Exercise goal. Set down, please, the line that contains "How do I perform: Switch to the ZADANIE tab?" and every line that follows it to the end of the records, exactly; do not include pictures.

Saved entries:
━━━━━━━━━━
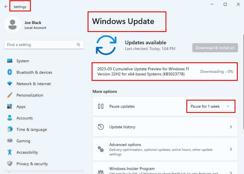
Task: Click the Personalization paintbrush icon
Action: (10, 95)
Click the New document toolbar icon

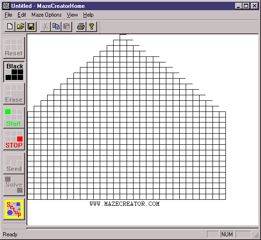pos(10,26)
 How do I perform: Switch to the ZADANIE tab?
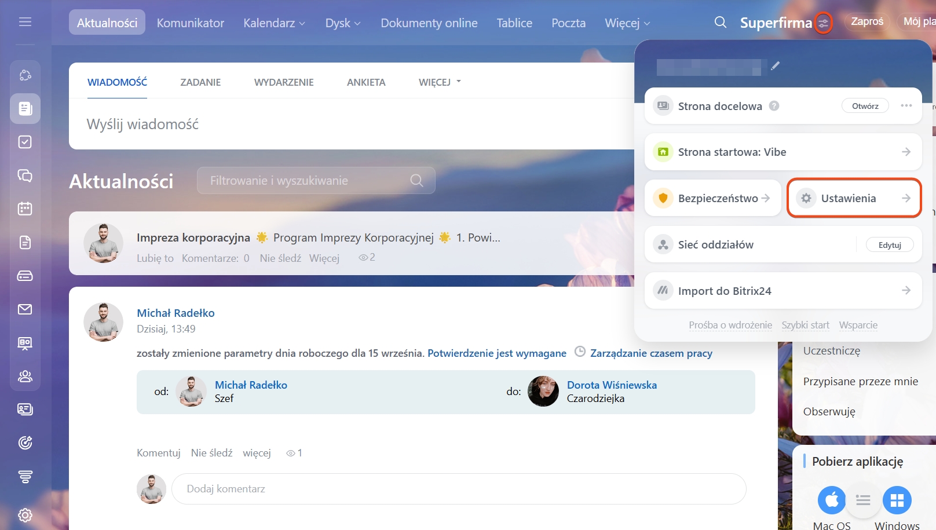[x=200, y=82]
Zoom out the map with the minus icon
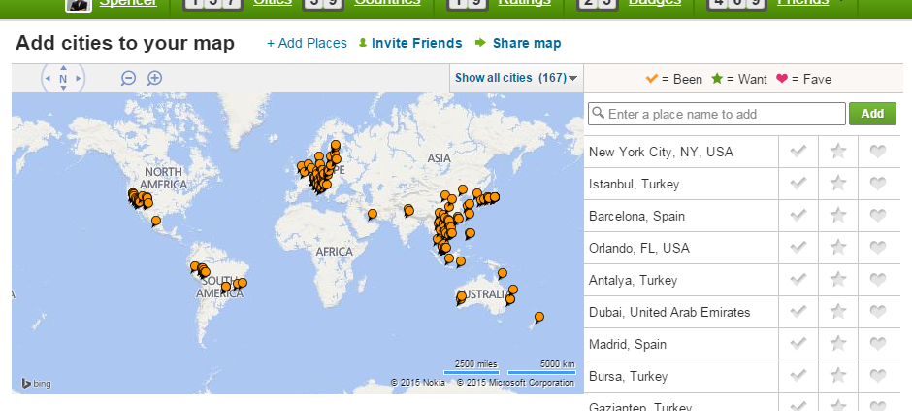The width and height of the screenshot is (912, 411). (128, 78)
━━━━━━━━━━
Answer for this exercise.
 How do I perform: Switch to the ZADANIE tab?
[x=200, y=82]
Zoom out the map with the minus icon
The width and height of the screenshot is (912, 411). (128, 78)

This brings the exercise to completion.